Während sich die Wirtschaft wandelte, besann man sich seiner Traditionen. Immerhin ist Bayern einer der ältesten Staaten Europas, wird ab dem sechsten Jahrhundert souverän geführt. Um die erste Jahrtausendwende hatte Bayern seine größte Ausdehnung bis zu Adria inklusive Steiermark und Kärnten. Von 1070 unter den Welfen und von 1180 bis 1918 unter den Wittelsbachern wurde Bayern Herzogtum, Kurfürstentum und ab 1806 Königreich. Nach dem Dreißigjährigen Krieg spielte Bayern eine wichtige Rolle in der Politik der Großmächte.

Der Niedergang

Doch dann kam der Niedergang, schrieb der Publizist Wilfried Scharnagl 2008 in einem Plädoyer für die Eigenstaatlichkeit Bayerns. Damals, im Jänner 1871, trat das Königreich dem zentralistischen Einheitsstaat des Deutschen Reiches unter preußischer Dominanz bei und dies markierte für Scharnagl "den beginnenden Absturz auf einer schiefen historischen Ebene", mit einer Entwicklung, die in der Abdankung König Ludwig III. 1918 und im Zweiten Weltkrieg ihr katastrophales Ende gefunden habe. Seither träumen die Baiuwaren von der Befreiung von Brüsseler und Berliner Zwängen.

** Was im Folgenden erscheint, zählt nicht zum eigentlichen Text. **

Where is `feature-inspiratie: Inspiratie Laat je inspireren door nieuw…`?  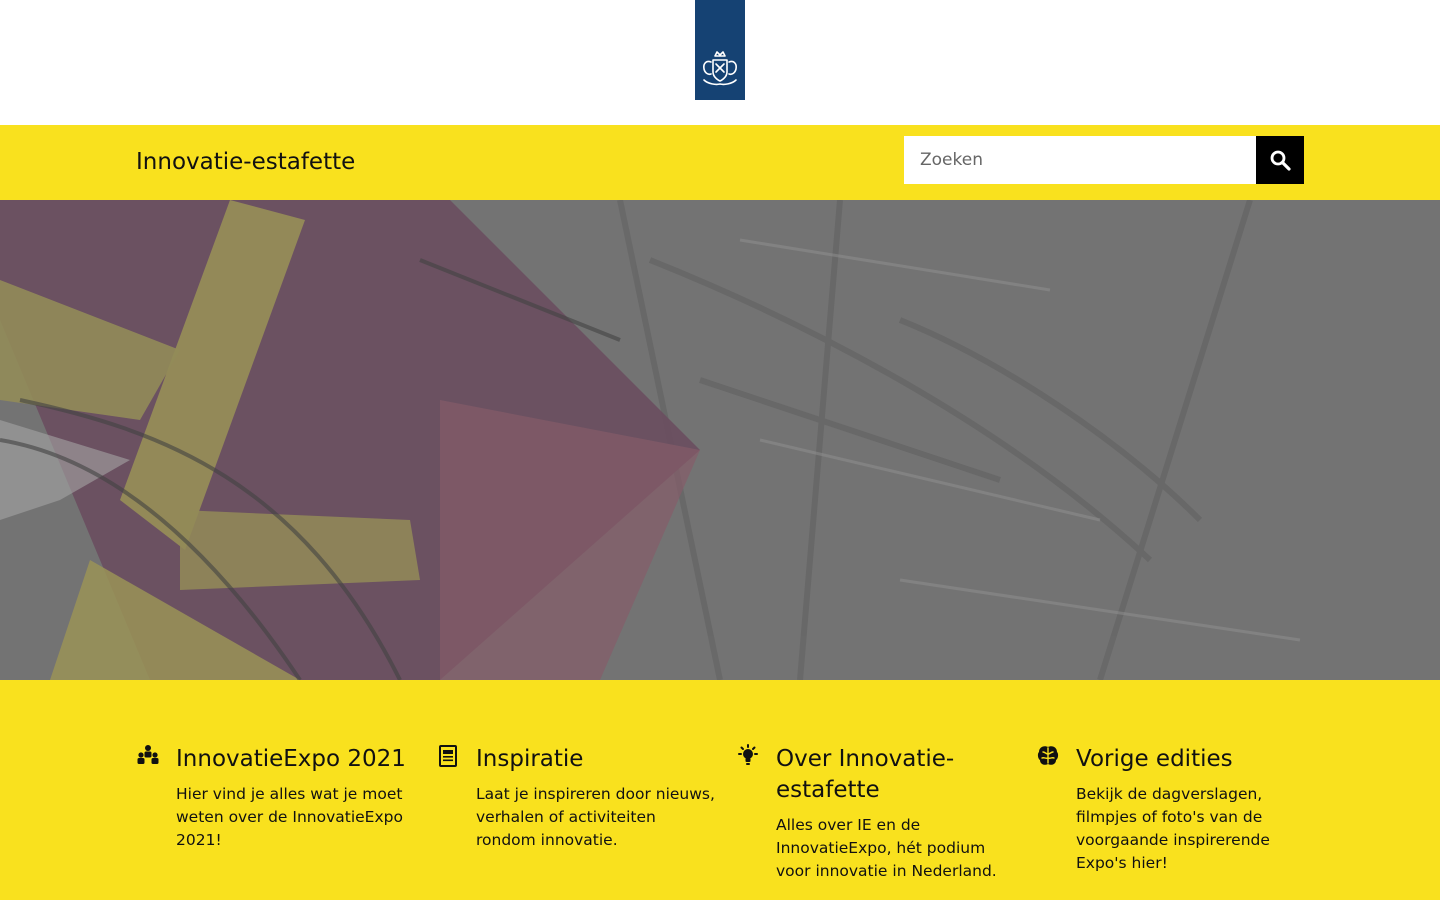 feature-inspiratie: Inspiratie Laat je inspireren door nieuw… is located at coordinates (576, 798).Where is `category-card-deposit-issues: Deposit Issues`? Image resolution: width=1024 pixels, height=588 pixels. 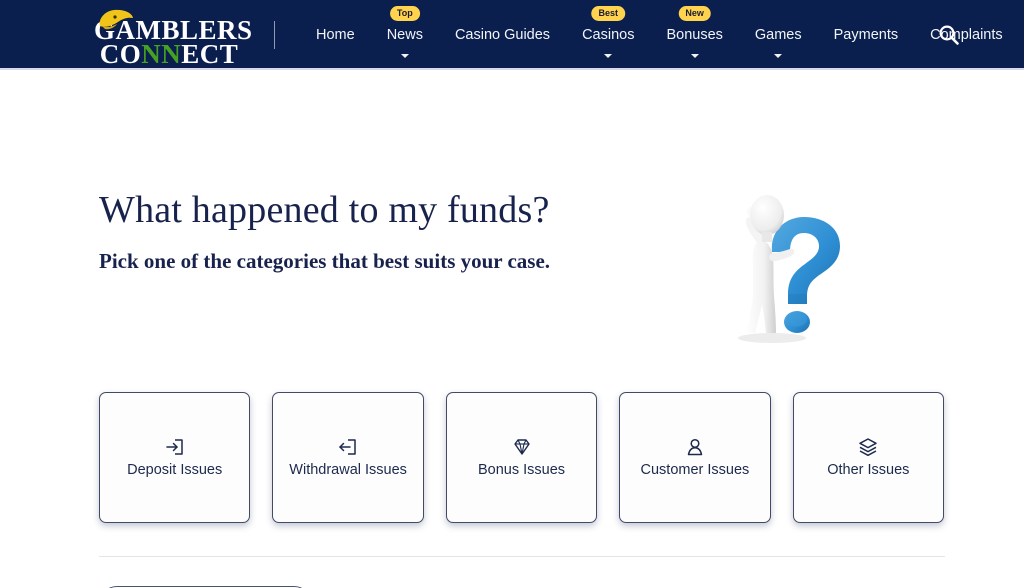
category-card-deposit-issues: Deposit Issues is located at coordinates (175, 458).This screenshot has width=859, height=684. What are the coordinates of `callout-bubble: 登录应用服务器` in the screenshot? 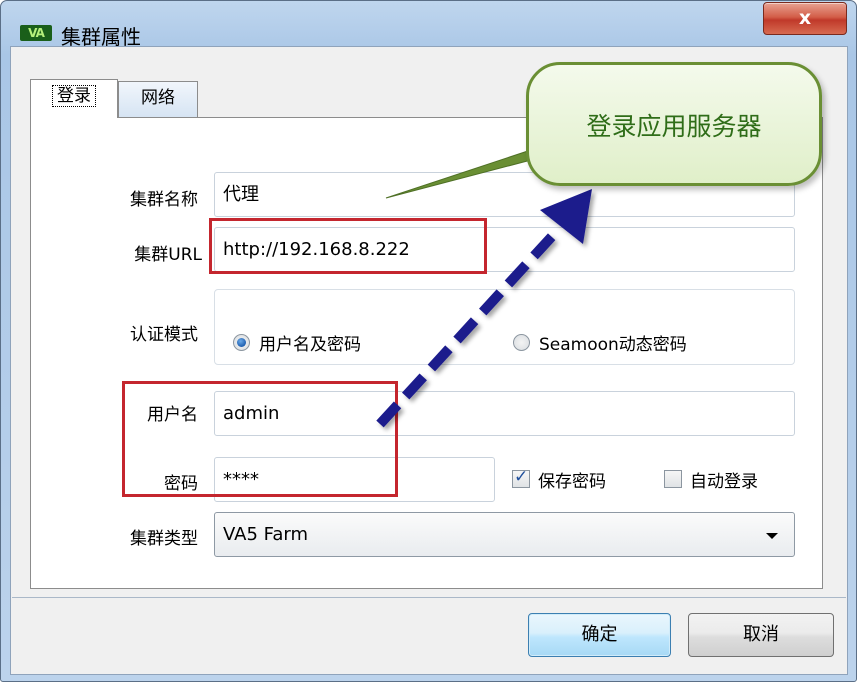 It's located at (674, 124).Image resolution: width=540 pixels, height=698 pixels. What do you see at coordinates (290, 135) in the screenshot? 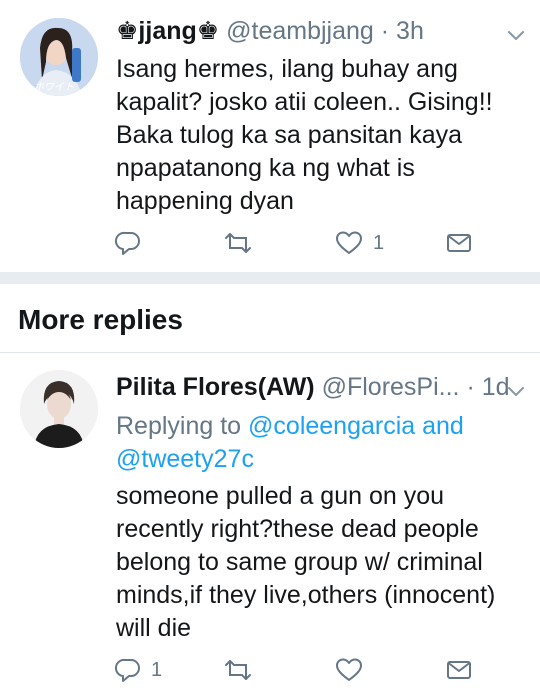
I see `tweet-text-line: Baka tulog ka sa pansitan kaya` at bounding box center [290, 135].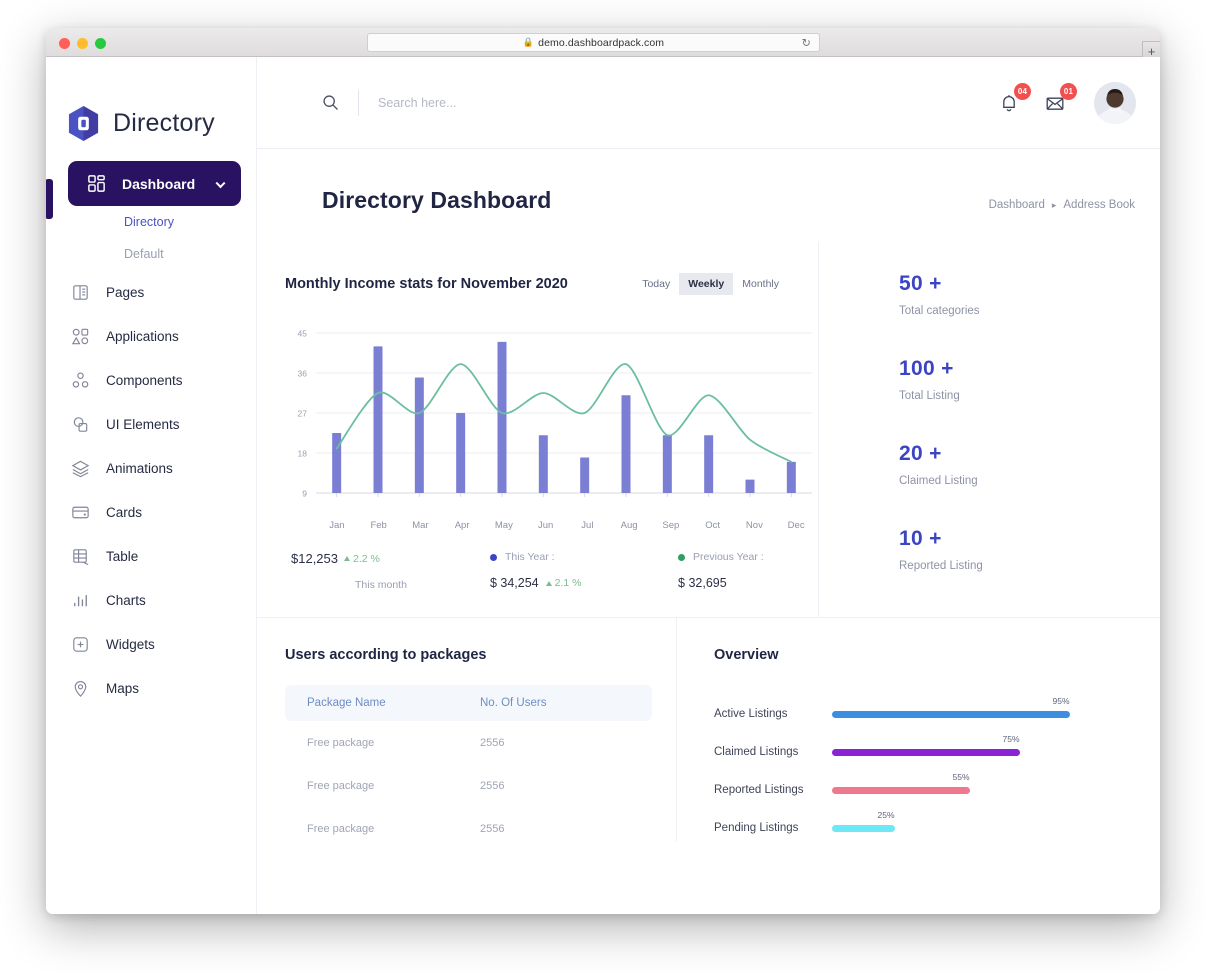  What do you see at coordinates (656, 284) in the screenshot?
I see `range-today: Today` at bounding box center [656, 284].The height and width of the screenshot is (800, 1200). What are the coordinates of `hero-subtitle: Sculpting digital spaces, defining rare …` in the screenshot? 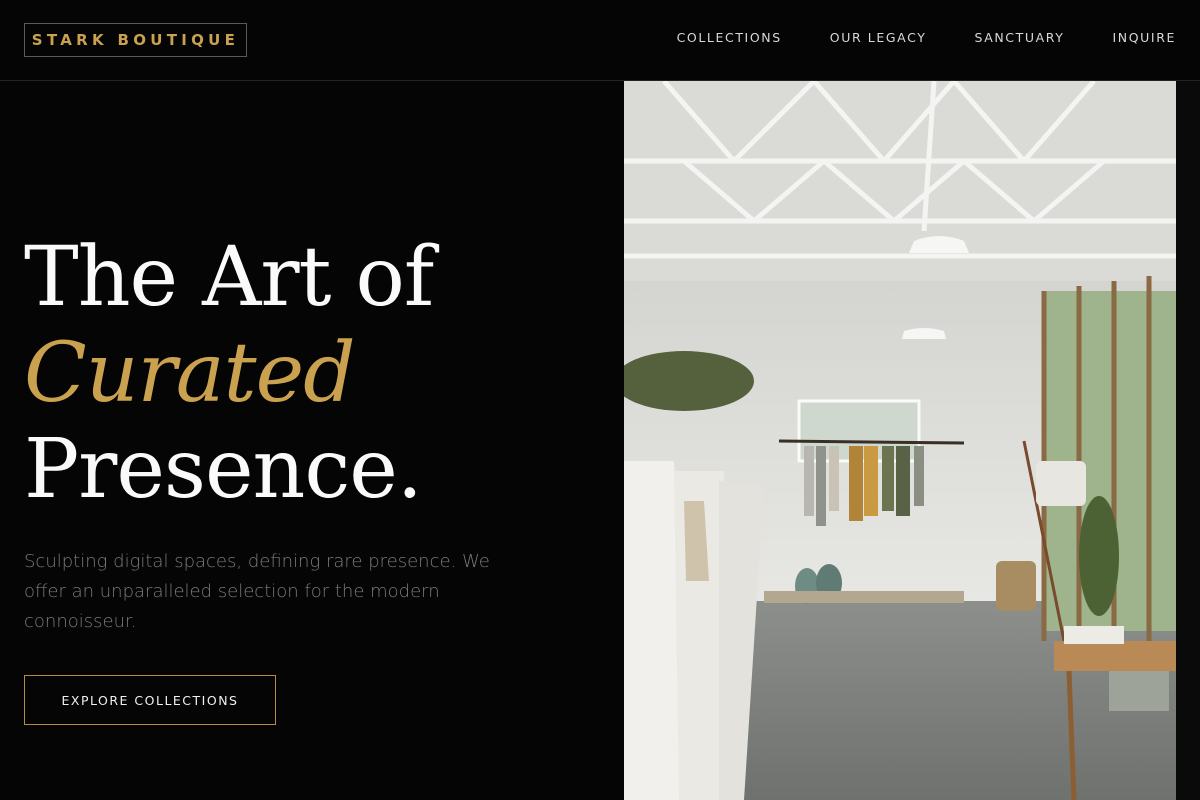 It's located at (257, 592).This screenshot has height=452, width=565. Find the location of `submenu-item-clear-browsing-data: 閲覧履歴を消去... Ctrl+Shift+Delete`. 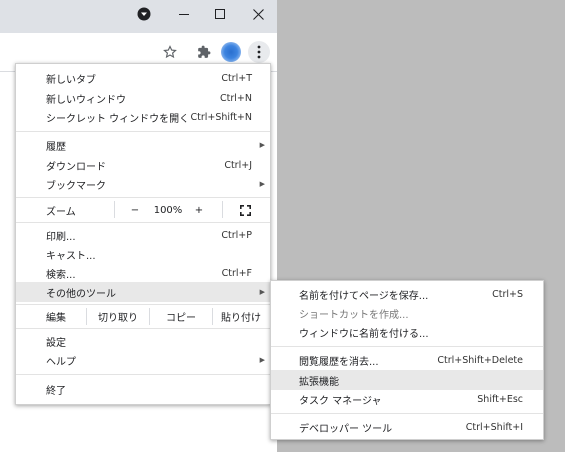

submenu-item-clear-browsing-data: 閲覧履歴を消去... Ctrl+Shift+Delete is located at coordinates (407, 360).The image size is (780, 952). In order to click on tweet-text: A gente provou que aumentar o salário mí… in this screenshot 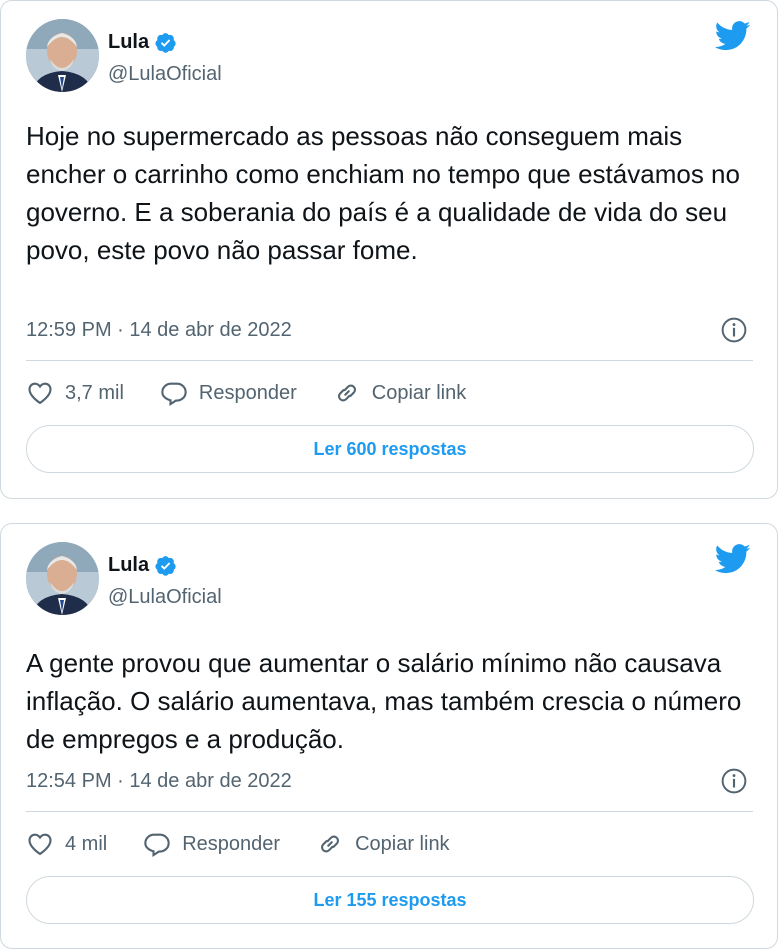, I will do `click(384, 701)`.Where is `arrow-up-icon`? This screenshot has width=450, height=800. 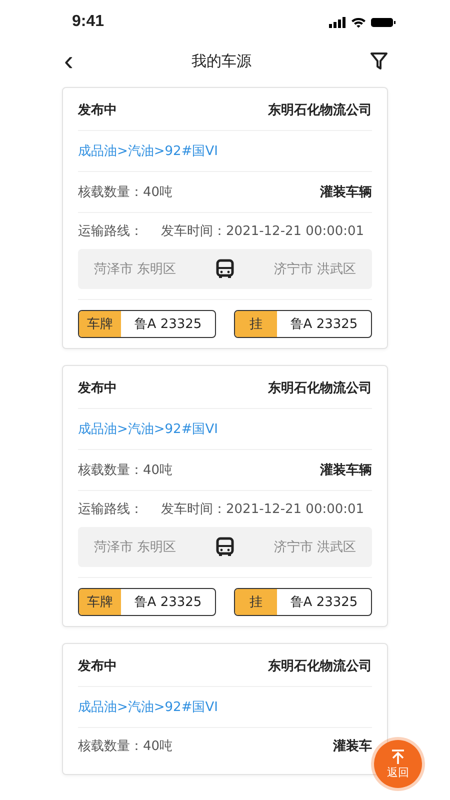 arrow-up-icon is located at coordinates (398, 756).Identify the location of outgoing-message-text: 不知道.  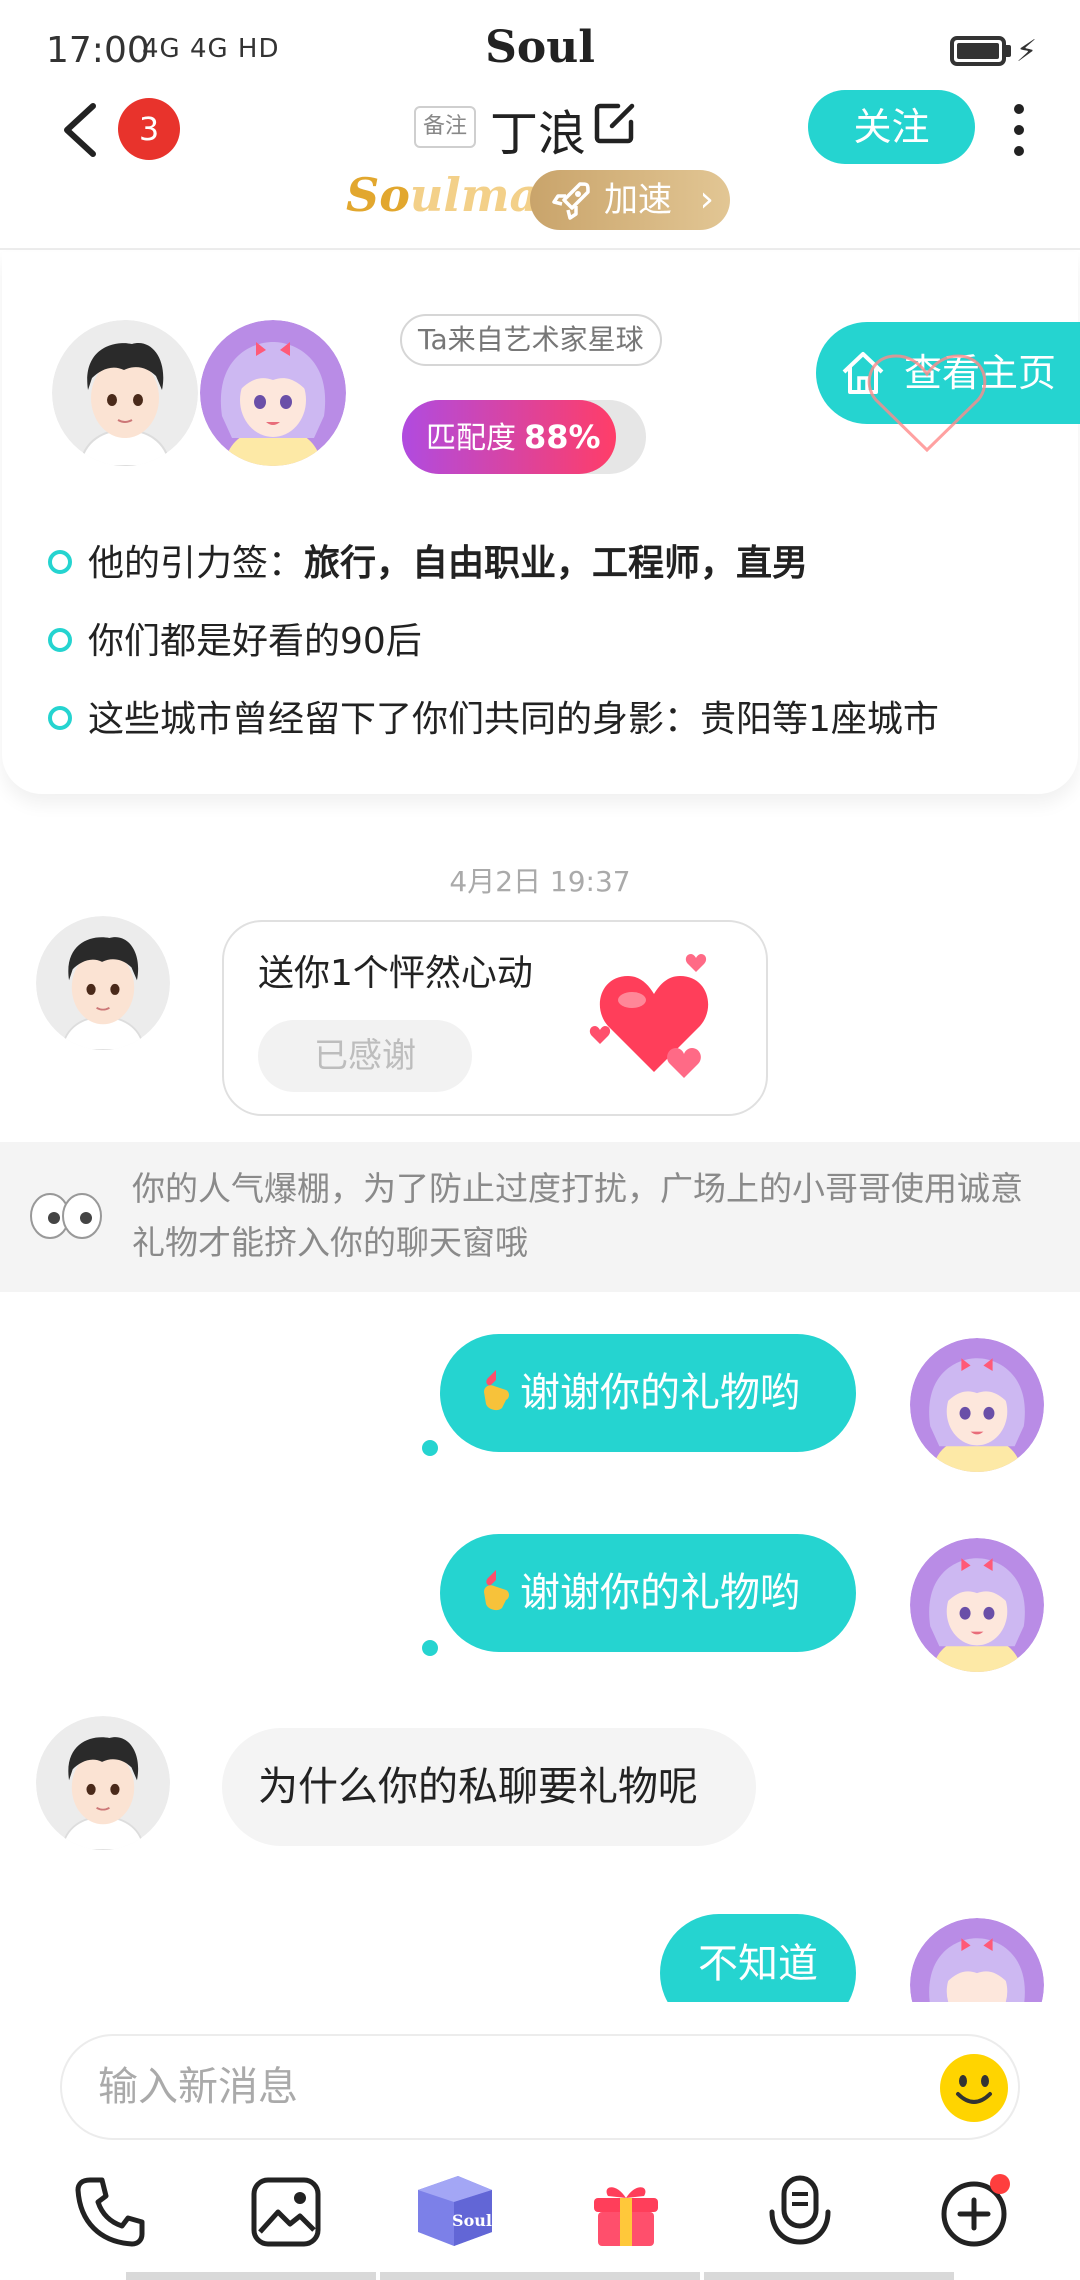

Sie stellen sich einen Freistaat vor, dessen Regierungschef Seehofer von Kanzlerin Merkel mit militärischen Ehren empfangen wird und der FC Bayern München Fußballweltmeister wird. Und was man mit den vier Milliarden Euro machen könnte, die jährlich im Länderfinanzausgleich in Restdeutschland versickern, darüber lässt sich auch hervorragend sinnieren.